** Tasks for this exercise **
1. In the biography of Michael Stephen, render the sentence "Stephen was called to the Bar by the Inner Temple in 1966." in French.
2. Pick up the biography of Michael Stephen after its final sentence and carry it forward.

** START OF Text segment **

Barrie Michael Lace Stephen, known as Michael Stephen (born 25 September 1942), was a British Conservative Member of Parliament (MP).

Early life
Stephen was called to the Bar by the Inner Temple in 1966. In the same year he was commissioned into The Life Guards and served in the Far East, London, Windsor, and Northern Ireland until 1970. In that year he was awarded a Harkness Fellowship to read International Law in the United States, and earned a Master's degree from Stanford University. He was a postgraduate student at Harvard Law School from 1971 to 1972, where he wrote "Natural Justice at the United Nations" 67 Am. J. Int. Law 479.  He was             Assistant Legal Adviser to the UK delegation to the UN for the 26th General Assembly. On returning to England, he practised at the Bar in London, specialising in commercial law. In 1989, he married Virginia Mary de Trense. They live in Chelsea, and he is Vice-chairman of The Chelsea Society. Whilst in Parliament he served on the Environment Select Committee, and after leaving Parliament he joined the Board of Symphony Environmental Technologies Plc.

** END OF Text segment **
** START OF Given information **

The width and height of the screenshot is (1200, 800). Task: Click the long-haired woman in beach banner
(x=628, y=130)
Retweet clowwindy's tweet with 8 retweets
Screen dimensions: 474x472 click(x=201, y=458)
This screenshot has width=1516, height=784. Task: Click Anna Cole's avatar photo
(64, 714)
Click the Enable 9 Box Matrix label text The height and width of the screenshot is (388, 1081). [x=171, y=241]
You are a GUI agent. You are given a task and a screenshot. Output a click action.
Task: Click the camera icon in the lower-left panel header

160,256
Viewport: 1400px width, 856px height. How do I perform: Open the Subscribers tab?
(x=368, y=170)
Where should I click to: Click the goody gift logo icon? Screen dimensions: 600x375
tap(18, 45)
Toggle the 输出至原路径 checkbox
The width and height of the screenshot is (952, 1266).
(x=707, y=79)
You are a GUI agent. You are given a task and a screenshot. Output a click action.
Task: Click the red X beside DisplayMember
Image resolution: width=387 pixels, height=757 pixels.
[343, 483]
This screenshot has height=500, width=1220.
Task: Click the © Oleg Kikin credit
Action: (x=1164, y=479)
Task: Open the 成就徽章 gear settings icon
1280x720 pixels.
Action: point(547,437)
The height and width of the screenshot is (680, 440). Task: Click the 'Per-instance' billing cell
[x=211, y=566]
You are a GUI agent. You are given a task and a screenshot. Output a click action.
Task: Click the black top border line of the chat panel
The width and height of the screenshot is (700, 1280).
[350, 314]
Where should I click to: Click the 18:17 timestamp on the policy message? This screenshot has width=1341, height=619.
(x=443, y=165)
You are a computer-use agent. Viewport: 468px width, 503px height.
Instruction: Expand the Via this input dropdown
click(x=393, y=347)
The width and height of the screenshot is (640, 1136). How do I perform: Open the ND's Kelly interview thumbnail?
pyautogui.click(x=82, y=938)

** END OF Given information **

** Responses in order **
1. Stephen a été admis au barreau par l'Inner Temple en 1966.

2.
Parliamentary career
Stephen contested the Labour stronghold of Doncaster North in 1983. He was elected MP for Shoreham in 1992 and served until 1997, when his seat was abolished by boundary changes. He did not seek re-election at the 1997 United Kingdom general election. He is the author of the Bail (Amendment) Act 1993 which authorised appeals against grants of bail by magistrates, and s.36 of the Criminal Justice Act 1988 which authorised appeals against over-lenient sentences.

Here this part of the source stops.